### BLOCO DE TEXTO
+ + + +

Que Atitude Estamos Trazendo Para o Culto?
por: Jetro Meira de Oliveira
Mais um dia de trabalho chegava ao fim. Cansaço e frustração era tudo o que ele podia sentir. Afinal de contas, todo o seu esforço parece que foi em vão. A multidão já se dispersava, aparentemente satisfeita com o que vira e ouvira. No entanto, ele sabia que o verdadeiro objetivo não havia sido alcançado.
Sua apresentação havia sido perfeita, o aplauso da multidão indicava isto. O timbre suave de sua voz, a facilidade com que tocou, as belas palavras proferidas em verso, tudo parecia estar em seu devido lugar, mas faltava algo.
A frustração tornava-se agora em questionamento: será que havia errado em sua estratégia? Não, ele sabia que os anos de preparo não haviam sido em vão, pois o próprio Deus o havia chamado. A mensagem que trazia era de vida ou morte, mas a multidão não parecia se importar com isto. Na realidade, ouviam as palavras, achavam-nas belas, mas não as colocavam em prática.
Esta é a triste descrição da atitude do povo de Israel para com a mensagem do profeta Ezequiel, tal qual o Capítulo 33 relata; e de particular interesse para nós são os versos 31 e 32: “E eles vêm a ti, como o povo costuma vir, e se assentam diante de ti como meu povo, e ouvem as tuas palavras, mas não as praticam; pois lisonjeiam com a sua boca, mas o seu coração segue a sua avareza. E eis que tu és para eles como uma canção de amores, canção de quem tem voz suave e que toca bem; porque ouvem as tuas palavras, mas não as praticam” (Eze. 33: 31, 32).

+ + + +

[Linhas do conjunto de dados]
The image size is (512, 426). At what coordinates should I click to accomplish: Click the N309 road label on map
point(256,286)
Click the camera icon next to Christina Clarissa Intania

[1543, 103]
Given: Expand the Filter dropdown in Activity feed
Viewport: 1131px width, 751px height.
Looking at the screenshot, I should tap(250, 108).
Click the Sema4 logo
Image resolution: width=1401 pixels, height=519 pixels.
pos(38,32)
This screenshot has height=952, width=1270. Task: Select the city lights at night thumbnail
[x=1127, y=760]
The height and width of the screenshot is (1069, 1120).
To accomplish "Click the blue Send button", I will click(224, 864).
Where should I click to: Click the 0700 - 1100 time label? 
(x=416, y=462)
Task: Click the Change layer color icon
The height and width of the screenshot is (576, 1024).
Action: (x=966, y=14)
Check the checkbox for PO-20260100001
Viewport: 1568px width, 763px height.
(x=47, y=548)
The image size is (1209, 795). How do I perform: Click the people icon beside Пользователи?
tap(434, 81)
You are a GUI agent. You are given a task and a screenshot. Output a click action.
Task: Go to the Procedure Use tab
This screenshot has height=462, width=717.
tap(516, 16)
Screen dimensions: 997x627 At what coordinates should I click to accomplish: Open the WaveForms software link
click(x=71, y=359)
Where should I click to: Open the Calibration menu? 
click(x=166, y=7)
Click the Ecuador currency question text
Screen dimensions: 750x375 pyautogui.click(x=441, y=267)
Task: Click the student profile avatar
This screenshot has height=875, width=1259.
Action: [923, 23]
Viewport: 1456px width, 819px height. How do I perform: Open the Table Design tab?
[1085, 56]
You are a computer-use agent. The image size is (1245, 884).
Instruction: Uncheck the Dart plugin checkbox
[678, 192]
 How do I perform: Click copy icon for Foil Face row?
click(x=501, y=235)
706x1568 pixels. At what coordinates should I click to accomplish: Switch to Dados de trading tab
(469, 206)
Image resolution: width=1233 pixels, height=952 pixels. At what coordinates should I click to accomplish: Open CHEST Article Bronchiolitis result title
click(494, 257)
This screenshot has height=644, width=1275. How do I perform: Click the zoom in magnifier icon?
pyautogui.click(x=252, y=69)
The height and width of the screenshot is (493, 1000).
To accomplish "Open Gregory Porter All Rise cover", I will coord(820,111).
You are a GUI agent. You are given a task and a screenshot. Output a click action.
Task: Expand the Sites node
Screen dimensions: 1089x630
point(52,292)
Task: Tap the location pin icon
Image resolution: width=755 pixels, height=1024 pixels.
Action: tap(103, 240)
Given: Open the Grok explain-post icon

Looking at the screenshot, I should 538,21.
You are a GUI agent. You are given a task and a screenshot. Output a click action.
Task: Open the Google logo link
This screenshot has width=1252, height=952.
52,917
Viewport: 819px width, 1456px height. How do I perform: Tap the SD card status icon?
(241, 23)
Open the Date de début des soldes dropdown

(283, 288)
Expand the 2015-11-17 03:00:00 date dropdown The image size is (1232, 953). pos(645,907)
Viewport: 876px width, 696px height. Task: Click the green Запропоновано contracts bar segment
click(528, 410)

+ + + +

### TAREFAS PROPOSTAS
- 1) Responda às perguntas abaixo com base no texto sobre a atitude no culto.
(a) O que o aplauso da multidão indicava sobre a apresentação?
(b) Quem havia chamado o pregador, segundo o texto?
(c) Quais capítulo e versos do livro de Ezequiel o texto destaca como de particular interesse?
- 2) Enumere os aspectos da apresentação que, segundo o texto sobre a atitude no culto, pareciam estar em seu devido lugar.
- 3) Prossiga com o texto sobre a atitude no culto a partir do ponto em que ele termina.

### RESPOSTAS POR TAREFA
- 1)
(a) Indicava que a apresentação havia sido perfeita.
(b) O próprio Deus.
(c) O Capítulo 33, versos 31 e 32.

- 2)
- O timbre suave de sua voz
- A facilidade com que tocou
- As belas palavras proferidas em verso

- 3)
Como um bom aluno da Escola de Profetas, Ezequiel era bem treinado nas artes, principalmente na poesia e música. A mensagem de arrependimento e salvação que recebera de Deus foi apresentada com muita criatividade. Ezequiel utilizou os recursos da linguagem através de metáforas e alegorias, utilizou os recursos da representação dramática, e certamente utilizou os recursos da música para levar a mensagem de Deus ao impenitente povo de Israel.
Mas curiosamente o povo rejeitou a mensagem de Ezequiel. Curiosamente porque não o fez ignorando o profeta por completo, como se poderia esperar, numa demonstração de total desinteresse. Muito pelo contrário, o povo costumava reunir-se regularmente para ouvir à Ezequiel. Estando no exílio babilônico não havia templo para tais reuniões, portanto o mais provável é que o povo reunia-se à porta da própria casa do profeta ou à porta da cidade.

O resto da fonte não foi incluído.